You can change what you see, turn live updating on or off, etc... from the `options` menu. 

## Through sqlalchemy ORM commands

You essentially have access to *all* your data in a relational database, and can query it in sophisticated ways that are beyond the scope of this notebook. 

I recommend looking through [sqlalchemy's documentation](http://docs.sqlalchemy.org/en/latest/orm/tutorial.html#querying) , but here are some simple example queries.


In [6]:
# list all experiments and print some of their properties:

experiment_list = labnotebook.session.query(experiments).all()

for experiment in experiment_list: 
    print("run id: ", experiment.run_id, end='\t')
    print("model_desc: ", experiment.model_desc)

run id:  1	model_desc:  {'sigma': 0.1}
run id:  2	model_desc:  {'sigma': 0.1}
run id:  3	model_desc:  {'sigma': 0.1}
run id:  4	model_desc:  {'sigma': 0.1}
run id:  5	model_desc:  {'sigma': 0.1}
run id:  6	model_desc:  {'sigma': 0.1}


In [7]:
# list all steps of experiment #1 and print train accuracies:

step_list = labnotebook.session.query(steps).filter(steps.run_id == 4).all()

for step in step_list:
    print("training accuracy: ", step.trainacc)

training accuracy:  0.0881643584718841
training accuracy:  0.114199389001045
training accuracy:  -0.20606842946817
training accuracy:  0.00735350586226073
training accuracy:  -0.149939680518542
training accuracy:  -0.146279798077668
training accuracy:  0.0126899091536999
training accuracy:  -0.0281140716874202
training accuracy:  0.0586363642532856
training accuracy:  0.00123095750017543


In [8]:
# list all experiments where sigma is greater than 0:
import sqlalchemy

experiment_list_highsigma = labnotebook.session.query(
    experiments).filter(experiments.model_desc['sigma'].astext.cast(sqlalchemy.types.Float) > 0).all()

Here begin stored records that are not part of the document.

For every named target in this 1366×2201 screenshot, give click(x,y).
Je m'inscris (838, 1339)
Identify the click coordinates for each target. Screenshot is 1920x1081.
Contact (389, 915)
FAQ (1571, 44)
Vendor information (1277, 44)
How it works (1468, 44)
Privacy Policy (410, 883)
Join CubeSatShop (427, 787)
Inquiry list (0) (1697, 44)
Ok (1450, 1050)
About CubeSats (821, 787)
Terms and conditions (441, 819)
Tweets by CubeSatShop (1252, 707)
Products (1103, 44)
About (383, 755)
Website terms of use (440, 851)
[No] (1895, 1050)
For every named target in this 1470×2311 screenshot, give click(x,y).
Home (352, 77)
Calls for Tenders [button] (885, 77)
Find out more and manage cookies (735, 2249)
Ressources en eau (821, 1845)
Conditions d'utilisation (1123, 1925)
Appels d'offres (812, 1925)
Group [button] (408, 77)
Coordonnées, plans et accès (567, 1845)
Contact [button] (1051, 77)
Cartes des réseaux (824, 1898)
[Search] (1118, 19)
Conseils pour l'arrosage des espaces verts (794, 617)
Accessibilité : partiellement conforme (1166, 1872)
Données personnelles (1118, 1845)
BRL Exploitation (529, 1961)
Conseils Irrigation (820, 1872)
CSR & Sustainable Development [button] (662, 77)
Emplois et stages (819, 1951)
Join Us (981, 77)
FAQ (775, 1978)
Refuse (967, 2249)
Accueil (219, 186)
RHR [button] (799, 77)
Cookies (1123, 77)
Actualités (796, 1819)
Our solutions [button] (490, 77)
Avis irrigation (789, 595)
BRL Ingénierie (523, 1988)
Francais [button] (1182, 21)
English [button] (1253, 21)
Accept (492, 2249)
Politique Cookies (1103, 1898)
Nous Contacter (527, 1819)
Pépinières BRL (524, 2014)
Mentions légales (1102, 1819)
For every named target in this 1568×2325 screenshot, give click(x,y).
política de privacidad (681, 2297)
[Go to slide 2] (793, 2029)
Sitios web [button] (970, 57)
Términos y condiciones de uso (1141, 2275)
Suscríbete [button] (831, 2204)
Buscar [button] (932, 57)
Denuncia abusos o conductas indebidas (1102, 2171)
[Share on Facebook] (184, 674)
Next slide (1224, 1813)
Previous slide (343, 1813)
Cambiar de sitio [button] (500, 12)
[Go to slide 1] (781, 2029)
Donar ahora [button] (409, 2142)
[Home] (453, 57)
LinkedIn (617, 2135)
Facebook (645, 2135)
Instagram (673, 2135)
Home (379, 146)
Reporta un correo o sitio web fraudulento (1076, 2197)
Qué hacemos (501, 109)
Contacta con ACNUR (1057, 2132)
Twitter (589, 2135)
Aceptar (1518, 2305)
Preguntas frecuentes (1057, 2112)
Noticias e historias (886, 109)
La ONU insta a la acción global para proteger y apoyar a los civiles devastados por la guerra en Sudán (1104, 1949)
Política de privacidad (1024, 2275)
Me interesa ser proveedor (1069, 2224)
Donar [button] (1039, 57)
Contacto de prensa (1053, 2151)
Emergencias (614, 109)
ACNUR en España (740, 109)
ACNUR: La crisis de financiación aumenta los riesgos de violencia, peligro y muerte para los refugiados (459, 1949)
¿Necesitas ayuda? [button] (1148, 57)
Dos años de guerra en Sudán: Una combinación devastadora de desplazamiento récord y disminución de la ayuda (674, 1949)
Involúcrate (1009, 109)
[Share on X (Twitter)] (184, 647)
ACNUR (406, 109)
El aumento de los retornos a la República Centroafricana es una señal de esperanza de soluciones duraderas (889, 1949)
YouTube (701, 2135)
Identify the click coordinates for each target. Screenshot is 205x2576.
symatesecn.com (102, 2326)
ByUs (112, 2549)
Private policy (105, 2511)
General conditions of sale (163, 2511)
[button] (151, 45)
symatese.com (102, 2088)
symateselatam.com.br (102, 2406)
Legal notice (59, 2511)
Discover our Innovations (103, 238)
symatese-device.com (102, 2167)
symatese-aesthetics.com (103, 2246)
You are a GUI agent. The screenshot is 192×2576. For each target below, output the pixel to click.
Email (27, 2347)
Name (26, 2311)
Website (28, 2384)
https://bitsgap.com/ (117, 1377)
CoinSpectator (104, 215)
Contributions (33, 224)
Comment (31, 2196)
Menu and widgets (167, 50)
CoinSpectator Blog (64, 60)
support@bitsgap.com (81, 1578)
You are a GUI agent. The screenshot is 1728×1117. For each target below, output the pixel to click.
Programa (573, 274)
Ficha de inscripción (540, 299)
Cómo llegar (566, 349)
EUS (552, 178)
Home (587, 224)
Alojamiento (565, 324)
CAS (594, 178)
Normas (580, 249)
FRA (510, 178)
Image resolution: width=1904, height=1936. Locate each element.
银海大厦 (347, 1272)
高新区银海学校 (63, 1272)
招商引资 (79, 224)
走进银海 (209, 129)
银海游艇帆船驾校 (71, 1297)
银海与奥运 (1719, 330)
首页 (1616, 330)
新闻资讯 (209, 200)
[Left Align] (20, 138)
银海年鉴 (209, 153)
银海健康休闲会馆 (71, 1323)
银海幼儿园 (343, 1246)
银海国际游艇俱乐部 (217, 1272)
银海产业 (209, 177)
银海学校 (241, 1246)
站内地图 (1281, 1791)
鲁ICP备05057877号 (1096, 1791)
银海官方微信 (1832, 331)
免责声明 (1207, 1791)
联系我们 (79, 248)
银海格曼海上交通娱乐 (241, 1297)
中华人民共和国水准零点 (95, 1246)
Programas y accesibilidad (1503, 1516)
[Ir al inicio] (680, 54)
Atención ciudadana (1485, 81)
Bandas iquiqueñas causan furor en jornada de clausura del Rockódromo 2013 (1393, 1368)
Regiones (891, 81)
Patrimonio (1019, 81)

for experiment in experiment_list_highsigma:
    print(experiment)

Run 1 on GPU 0 at 2018-03-18 14:11:50.702179
Run 2 on GPU 0 at 2018-03-18 14:11:50.702179
Run 3 on GPU 0 at 2018-03-18 14:11:50.702179
Run 4 on GPU 0 at 2018-03-18 14:11:50.702179
Run 5 on GPU 0 at 2018-03-18 14:52:56.322151
Run 6 on GPU 0 at 2018-03-18 14:53:17.418460


Note in this last example that we're filtering with respect to items inside a dictionary; they are passed as text so we have to cast them to Float to run comparisons.